La misión versus el resultado final

¿Debería una granja de lechuga orgánica cerrar un centro de distribución que está llegando a los clientes, pero perdiendo dinero?
La misión versus el resultado final

Los estudios de casos ficticios de HBR presentan dilemas a los que se enfrentan los verdaderos líderes y ofrecen soluciones de expertos. Este se basa en el estudio de caso de HBS «Earthbound Farm» (caso núm. 807061), de William A. Sahlman y Alison Berkley Wagonfeld. Está disponible en hbr.org.

«Pottsville, Pensilvania, no es conocida por sus encantadores inviernos», dijo Wayne Moriarty mientras tiraba de su coche hacia un espacio en el lote fuera del centro de distribución de la costa este de Baldwin Farms.

Gretchen Cussler, la COO de la compañía, miró hacia el enorme banco de nieve junto al coche.

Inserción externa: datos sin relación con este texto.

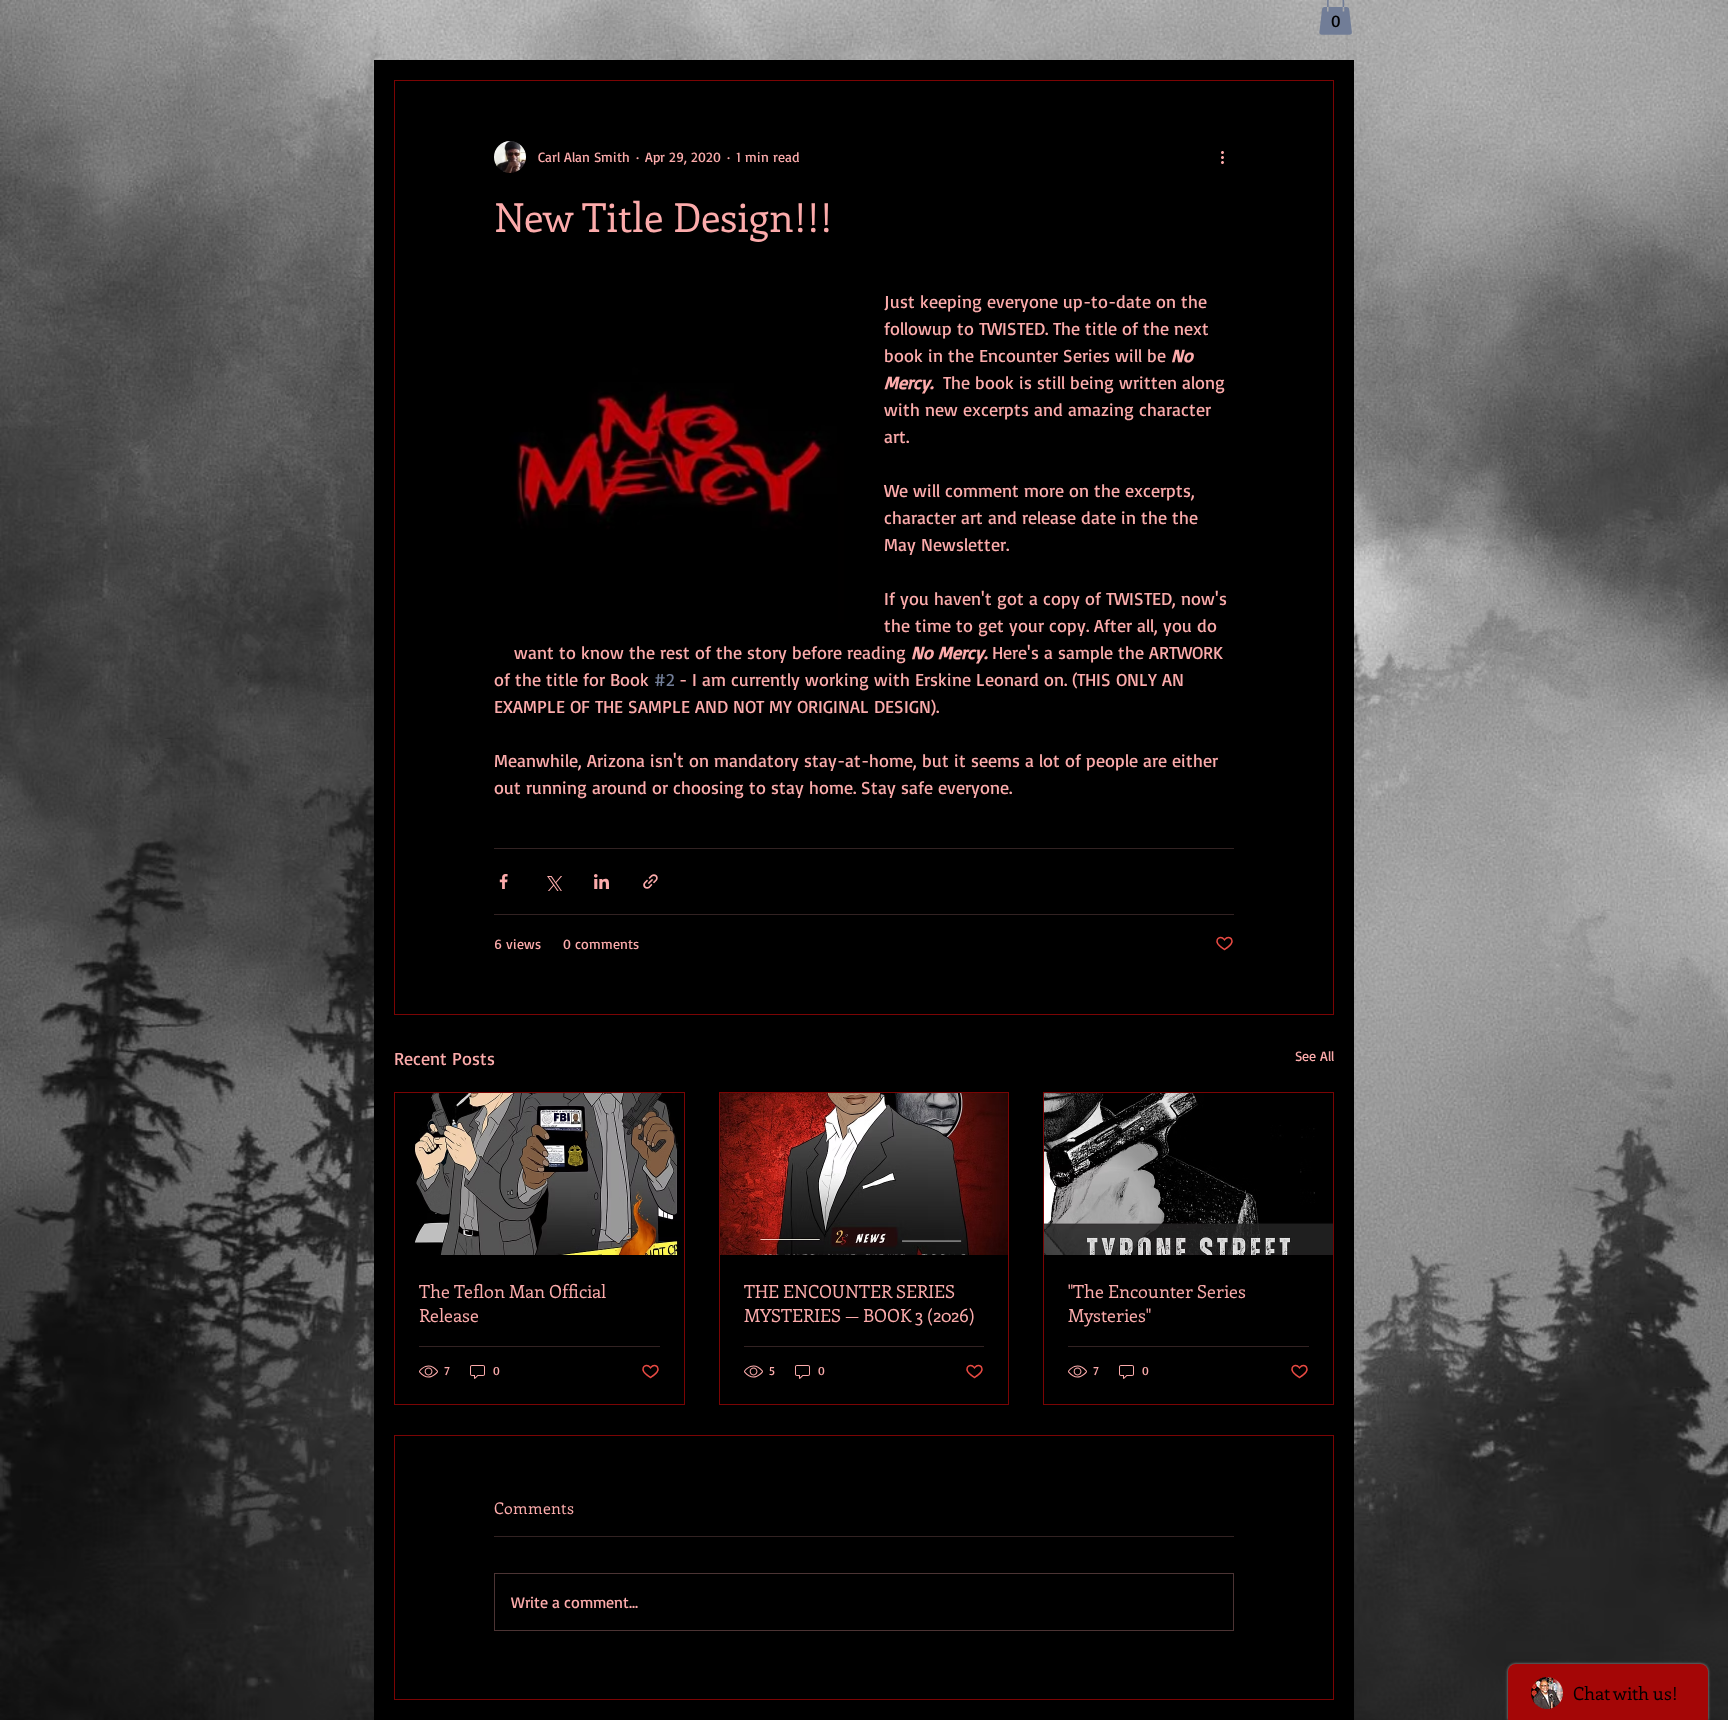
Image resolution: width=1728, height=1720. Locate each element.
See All (1314, 1055)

«Entonces, ¿por qué se conoce exactamente?» ella se burló.

Sabía que Wayne se había mudado de Carolina del Norte para administrar las instalaciones. Pottsville no era un mal lugar para vivir, pero no era el hogar de ninguno de los dos. Había llegado a Pittsburgh esa mañana en un vuelo procedente de Sacramento, donde Baldwin Farms tenía su sede. Ahora estaba envuelta en una parka que usaba sólo para viajes de esquí. Aun así, se estremeció cuando ella y Wayne caminaban hacia la puerta principal del almacén.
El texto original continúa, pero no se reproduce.